* REQUIREMENT:
Output every line of the rows below as a JSON list of strings, with one string per line and blank lines left out.

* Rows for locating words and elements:
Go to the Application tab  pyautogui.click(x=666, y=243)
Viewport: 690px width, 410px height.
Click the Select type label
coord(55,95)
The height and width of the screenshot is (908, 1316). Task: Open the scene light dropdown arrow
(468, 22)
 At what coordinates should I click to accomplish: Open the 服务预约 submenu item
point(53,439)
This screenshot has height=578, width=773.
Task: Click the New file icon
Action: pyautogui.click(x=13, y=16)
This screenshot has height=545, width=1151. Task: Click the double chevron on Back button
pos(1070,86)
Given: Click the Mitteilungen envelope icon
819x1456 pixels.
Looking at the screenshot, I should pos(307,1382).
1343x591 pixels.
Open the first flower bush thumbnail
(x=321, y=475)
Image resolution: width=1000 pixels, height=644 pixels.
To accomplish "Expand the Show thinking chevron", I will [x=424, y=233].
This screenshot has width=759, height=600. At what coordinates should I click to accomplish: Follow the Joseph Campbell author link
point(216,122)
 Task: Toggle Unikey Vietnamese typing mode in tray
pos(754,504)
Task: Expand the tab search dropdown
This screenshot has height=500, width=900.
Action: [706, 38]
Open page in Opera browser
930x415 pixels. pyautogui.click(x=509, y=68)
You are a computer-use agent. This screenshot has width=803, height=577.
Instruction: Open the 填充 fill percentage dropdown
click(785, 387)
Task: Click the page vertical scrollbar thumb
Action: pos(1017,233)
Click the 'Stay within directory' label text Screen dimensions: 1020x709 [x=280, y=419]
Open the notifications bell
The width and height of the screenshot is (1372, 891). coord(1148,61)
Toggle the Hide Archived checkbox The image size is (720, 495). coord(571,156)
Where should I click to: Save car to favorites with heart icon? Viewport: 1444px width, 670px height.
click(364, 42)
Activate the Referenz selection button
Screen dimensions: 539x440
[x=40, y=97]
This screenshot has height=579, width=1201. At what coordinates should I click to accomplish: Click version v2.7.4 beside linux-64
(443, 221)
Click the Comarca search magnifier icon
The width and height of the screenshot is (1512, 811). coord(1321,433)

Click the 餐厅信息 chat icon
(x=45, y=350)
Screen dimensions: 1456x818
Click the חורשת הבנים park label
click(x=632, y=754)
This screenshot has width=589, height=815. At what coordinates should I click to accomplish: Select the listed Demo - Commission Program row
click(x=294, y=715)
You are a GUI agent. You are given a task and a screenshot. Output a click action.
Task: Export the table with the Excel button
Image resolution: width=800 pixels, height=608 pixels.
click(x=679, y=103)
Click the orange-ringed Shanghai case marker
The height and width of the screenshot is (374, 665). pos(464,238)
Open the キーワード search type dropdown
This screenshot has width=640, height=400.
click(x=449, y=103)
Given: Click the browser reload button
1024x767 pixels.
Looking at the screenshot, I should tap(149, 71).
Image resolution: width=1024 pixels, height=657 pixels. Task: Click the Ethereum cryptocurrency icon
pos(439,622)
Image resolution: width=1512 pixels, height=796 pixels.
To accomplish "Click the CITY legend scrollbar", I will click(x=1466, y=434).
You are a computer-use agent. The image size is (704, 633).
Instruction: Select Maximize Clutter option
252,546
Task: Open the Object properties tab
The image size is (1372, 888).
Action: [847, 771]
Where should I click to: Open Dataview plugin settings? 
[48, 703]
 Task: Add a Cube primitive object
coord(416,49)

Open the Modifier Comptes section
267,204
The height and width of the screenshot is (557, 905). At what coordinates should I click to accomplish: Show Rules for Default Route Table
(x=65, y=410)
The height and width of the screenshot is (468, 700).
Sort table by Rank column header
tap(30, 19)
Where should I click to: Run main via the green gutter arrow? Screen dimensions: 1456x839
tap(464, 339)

* SOLVED EXERCISE:
[
  "Go to the Application tab  pyautogui.click(x=666, y=243)",
  "Viewport: 690px width, 410px height.",
  "Click the Select type label",
  "coord(55,95)",
  "The height and width of the screenshot is (908, 1316). Task: Open the scene light dropdown arrow",
  "(468, 22)",
  " At what coordinates should I click to accomplish: Open the 服务预约 submenu item",
  "point(53,439)",
  "This screenshot has height=578, width=773.",
  "Task: Click the New file icon",
  "Action: pyautogui.click(x=13, y=16)",
  "This screenshot has height=545, width=1151. Task: Click the double chevron on Back button",
  "pos(1070,86)",
  "Given: Click the Mitteilungen envelope icon",
  "819x1456 pixels.",
  "Looking at the screenshot, I should pos(307,1382).",
  "1343x591 pixels.",
  "Open the first flower bush thumbnail",
  "(x=321, y=475)",
  "Image resolution: width=1000 pixels, height=644 pixels.",
  "To accomplish \"Expand the Show thinking chevron\", I will [x=424, y=233].",
  "This screenshot has width=759, height=600. At what coordinates should I click to accomplish: Follow the Joseph Campbell author link",
  "point(216,122)",
  " Task: Toggle Unikey Vietnamese typing mode in tray",
  "pos(754,504)",
  "Task: Expand the tab search dropdown",
  "This screenshot has height=500, width=900.",
  "Action: [706, 38]",
  "Open page in Opera browser",
  "930x415 pixels. pyautogui.click(x=509, y=68)",
  "You are a computer-use agent. This screenshot has width=803, height=577.",
  "Instruction: Open the 填充 fill percentage dropdown",
  "click(785, 387)",
  "Task: Click the page vertical scrollbar thumb",
  "Action: pos(1017,233)",
  "Click the 'Stay within directory' label text Screen dimensions: 1020x709 [x=280, y=419]",
  "Open the notifications bell",
  "The width and height of the screenshot is (1372, 891). coord(1148,61)",
  "Toggle the Hide Archived checkbox The image size is (720, 495). coord(571,156)",
  "Where should I click to: Save car to favorites with heart icon? Viewport: 1444px width, 670px height.",
  "click(364, 42)",
  "Activate the Referenz selection button",
  "Screen dimensions: 539x440",
  "[x=40, y=97]",
  "This screenshot has height=579, width=1201. At what coordinates should I click to accomplish: Click version v2.7.4 beside linux-64",
  "(443, 221)",
  "Click the Comarca search magnifier icon",
  "The width and height of the screenshot is (1512, 811). coord(1321,433)",
  "Click the 餐厅信息 chat icon",
  "(x=45, y=350)",
  "Screen dimensions: 1456x818",
  "Click the חורשת הבנים park label",
  "click(x=632, y=754)",
  "This screenshot has width=589, height=815. At what coordinates should I click to accomplish: Select the listed Demo - Commission Program row",
  "click(x=294, y=715)",
  "You are a GUI agent. You are given a task and a screenshot. Output a click action.",
  "Task: Export the table with the Excel button",
  "Image resolution: width=800 pixels, height=608 pixels.",
  "click(x=679, y=103)",
  "Click the orange-ringed Shanghai case marker",
  "The height and width of the screenshot is (374, 665). pos(464,238)",
  "Open the キーワード search type dropdown",
  "This screenshot has width=640, height=400.",
  "click(x=449, y=103)",
  "Given: Click the browser reload button",
  "1024x767 pixels.",
  "Looking at the screenshot, I should tap(149, 71).",
  "Image resolution: width=1024 pixels, height=657 pixels. Task: Click the Ethereum cryptocurrency icon",
  "pos(439,622)",
  "Image resolution: width=1512 pixels, height=796 pixels.",
  "To accomplish \"Click the CITY legend scrollbar\", I will click(x=1466, y=434).",
  "You are a computer-use agent. The image size is (704, 633).",
  "Instruction: Select Maximize Clutter option",
  "252,546",
  "Task: Open the Object properties tab",
  "The image size is (1372, 888).",
  "Action: [847, 771]",
  "Where should I click to: Open Dataview plugin settings? ",
  "[48, 703]",
  " Task: Add a Cube primitive object",
  "coord(416,49)",
  "Open the Modifier Comptes section",
  "267,204",
  "The height and width of the screenshot is (557, 905). At what coordinates should I click to accomplish: Show Rules for Default Route Table",
  "(x=65, y=410)",
  "The height and width of the screenshot is (468, 700).",
  "Sort table by Rank column header",
  "tap(30, 19)",
  "Where should I click to: Run main via the green gutter arrow? Screen dimensions: 1456x839",
  "tap(464, 339)"
]